• What you have to do
Retype the records that follow, every line exactly as written.
===============
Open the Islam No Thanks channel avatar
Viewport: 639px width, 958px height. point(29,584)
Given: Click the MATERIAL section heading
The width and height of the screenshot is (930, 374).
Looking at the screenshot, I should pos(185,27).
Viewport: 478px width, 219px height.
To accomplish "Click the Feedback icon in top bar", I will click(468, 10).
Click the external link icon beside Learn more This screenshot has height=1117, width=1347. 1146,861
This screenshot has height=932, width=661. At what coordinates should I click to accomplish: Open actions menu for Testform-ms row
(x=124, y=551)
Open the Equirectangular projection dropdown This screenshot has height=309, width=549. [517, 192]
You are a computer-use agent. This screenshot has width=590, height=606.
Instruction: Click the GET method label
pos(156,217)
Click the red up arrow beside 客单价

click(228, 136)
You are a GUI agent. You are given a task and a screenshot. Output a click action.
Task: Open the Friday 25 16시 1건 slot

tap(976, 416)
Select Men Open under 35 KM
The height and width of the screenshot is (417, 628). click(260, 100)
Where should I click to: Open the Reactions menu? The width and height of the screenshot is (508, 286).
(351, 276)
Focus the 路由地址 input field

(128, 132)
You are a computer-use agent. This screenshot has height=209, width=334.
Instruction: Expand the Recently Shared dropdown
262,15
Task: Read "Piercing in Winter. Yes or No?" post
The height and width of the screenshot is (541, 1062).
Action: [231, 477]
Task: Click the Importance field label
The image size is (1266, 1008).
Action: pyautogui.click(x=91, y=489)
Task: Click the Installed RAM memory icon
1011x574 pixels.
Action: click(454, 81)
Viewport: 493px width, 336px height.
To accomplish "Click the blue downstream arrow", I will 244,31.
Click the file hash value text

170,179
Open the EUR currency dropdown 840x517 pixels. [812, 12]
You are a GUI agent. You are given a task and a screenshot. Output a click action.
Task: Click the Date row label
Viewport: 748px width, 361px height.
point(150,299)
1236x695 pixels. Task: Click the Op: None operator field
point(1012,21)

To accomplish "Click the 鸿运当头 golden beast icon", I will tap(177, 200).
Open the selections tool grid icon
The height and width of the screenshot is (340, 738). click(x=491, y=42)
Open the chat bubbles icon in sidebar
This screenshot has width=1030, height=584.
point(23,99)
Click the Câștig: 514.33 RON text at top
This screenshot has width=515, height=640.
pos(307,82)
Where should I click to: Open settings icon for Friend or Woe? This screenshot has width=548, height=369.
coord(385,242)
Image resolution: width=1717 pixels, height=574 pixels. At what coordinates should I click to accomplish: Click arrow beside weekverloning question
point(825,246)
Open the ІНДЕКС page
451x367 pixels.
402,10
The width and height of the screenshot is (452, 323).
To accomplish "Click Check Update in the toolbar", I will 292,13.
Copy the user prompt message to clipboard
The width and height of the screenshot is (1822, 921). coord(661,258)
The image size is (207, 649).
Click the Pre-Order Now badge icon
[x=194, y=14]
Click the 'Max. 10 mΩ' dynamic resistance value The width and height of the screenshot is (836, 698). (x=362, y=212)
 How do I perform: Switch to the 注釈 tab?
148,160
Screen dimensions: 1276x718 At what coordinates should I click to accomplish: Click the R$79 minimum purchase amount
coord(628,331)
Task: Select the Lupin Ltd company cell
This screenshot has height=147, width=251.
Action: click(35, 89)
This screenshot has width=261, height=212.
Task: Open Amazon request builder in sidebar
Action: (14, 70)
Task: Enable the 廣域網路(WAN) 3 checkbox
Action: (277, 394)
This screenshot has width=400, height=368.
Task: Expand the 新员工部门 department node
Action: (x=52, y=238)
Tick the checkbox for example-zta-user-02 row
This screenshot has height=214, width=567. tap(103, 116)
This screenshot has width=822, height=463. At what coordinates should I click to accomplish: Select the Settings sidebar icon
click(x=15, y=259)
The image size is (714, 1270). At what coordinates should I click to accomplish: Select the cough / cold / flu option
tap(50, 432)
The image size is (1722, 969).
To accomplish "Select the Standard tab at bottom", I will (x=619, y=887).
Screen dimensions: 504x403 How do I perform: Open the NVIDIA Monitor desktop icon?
===============
• Exercise output
Open the Islam No Thanks channel avatar
Viewport: 639px width, 958px height. point(29,584)
Given: Click the MATERIAL section heading
The width and height of the screenshot is (930, 374).
Looking at the screenshot, I should pos(185,27).
Viewport: 478px width, 219px height.
To accomplish "Click the Feedback icon in top bar", I will click(468, 10).
Click the external link icon beside Learn more This screenshot has height=1117, width=1347. 1146,861
This screenshot has height=932, width=661. At what coordinates should I click to accomplish: Open actions menu for Testform-ms row
(x=124, y=551)
Open the Equirectangular projection dropdown This screenshot has height=309, width=549. [517, 192]
You are a computer-use agent. This screenshot has width=590, height=606.
Instruction: Click the GET method label
pos(156,217)
Click the red up arrow beside 客单价

click(228, 136)
You are a GUI agent. You are given a task and a screenshot. Output a click action.
Task: Open the Friday 25 16시 1건 slot

tap(976, 416)
Select Men Open under 35 KM
The height and width of the screenshot is (417, 628). click(260, 100)
Where should I click to: Open the Reactions menu? The width and height of the screenshot is (508, 286).
(351, 276)
Focus the 路由地址 input field

(128, 132)
You are a computer-use agent. This screenshot has height=209, width=334.
Instruction: Expand the Recently Shared dropdown
262,15
Task: Read "Piercing in Winter. Yes or No?" post
The height and width of the screenshot is (541, 1062).
Action: [231, 477]
Task: Click the Importance field label
The image size is (1266, 1008).
Action: pyautogui.click(x=91, y=489)
Task: Click the Installed RAM memory icon
1011x574 pixels.
Action: click(454, 81)
Viewport: 493px width, 336px height.
To accomplish "Click the blue downstream arrow", I will 244,31.
Click the file hash value text

170,179
Open the EUR currency dropdown 840x517 pixels. [812, 12]
You are a GUI agent. You are given a task and a screenshot. Output a click action.
Task: Click the Date row label
Viewport: 748px width, 361px height.
point(150,299)
1236x695 pixels. Task: Click the Op: None operator field
point(1012,21)

To accomplish "Click the 鸿运当头 golden beast icon", I will tap(177, 200).
Open the selections tool grid icon
The height and width of the screenshot is (340, 738). click(x=491, y=42)
Open the chat bubbles icon in sidebar
This screenshot has width=1030, height=584.
point(23,99)
Click the Câștig: 514.33 RON text at top
This screenshot has width=515, height=640.
pos(307,82)
Where should I click to: Open settings icon for Friend or Woe? This screenshot has width=548, height=369.
coord(385,242)
Image resolution: width=1717 pixels, height=574 pixels. At what coordinates should I click to accomplish: Click arrow beside weekverloning question
point(825,246)
Open the ІНДЕКС page
451x367 pixels.
402,10
The width and height of the screenshot is (452, 323).
To accomplish "Click Check Update in the toolbar", I will 292,13.
Copy the user prompt message to clipboard
The width and height of the screenshot is (1822, 921). coord(661,258)
The image size is (207, 649).
Click the Pre-Order Now badge icon
[x=194, y=14]
Click the 'Max. 10 mΩ' dynamic resistance value The width and height of the screenshot is (836, 698). (x=362, y=212)
 How do I perform: Switch to the 注釈 tab?
148,160
Screen dimensions: 1276x718 At what coordinates should I click to accomplish: Click the R$79 minimum purchase amount
coord(628,331)
Task: Select the Lupin Ltd company cell
This screenshot has height=147, width=251.
Action: click(35, 89)
This screenshot has width=261, height=212.
Task: Open Amazon request builder in sidebar
Action: (14, 70)
Task: Enable the 廣域網路(WAN) 3 checkbox
Action: (277, 394)
This screenshot has width=400, height=368.
Task: Expand the 新员工部门 department node
Action: (x=52, y=238)
Tick the checkbox for example-zta-user-02 row
This screenshot has height=214, width=567. tap(103, 116)
This screenshot has width=822, height=463. At what coordinates should I click to accomplish: Select the Settings sidebar icon
click(x=15, y=259)
The image size is (714, 1270). At what coordinates should I click to accomplish: Select the cough / cold / flu option
tap(50, 432)
The image size is (1722, 969).
To accomplish "Select the Standard tab at bottom", I will (x=619, y=887).
Screen dimensions: 504x403 How do I perform: Open the NVIDIA Monitor desktop icon?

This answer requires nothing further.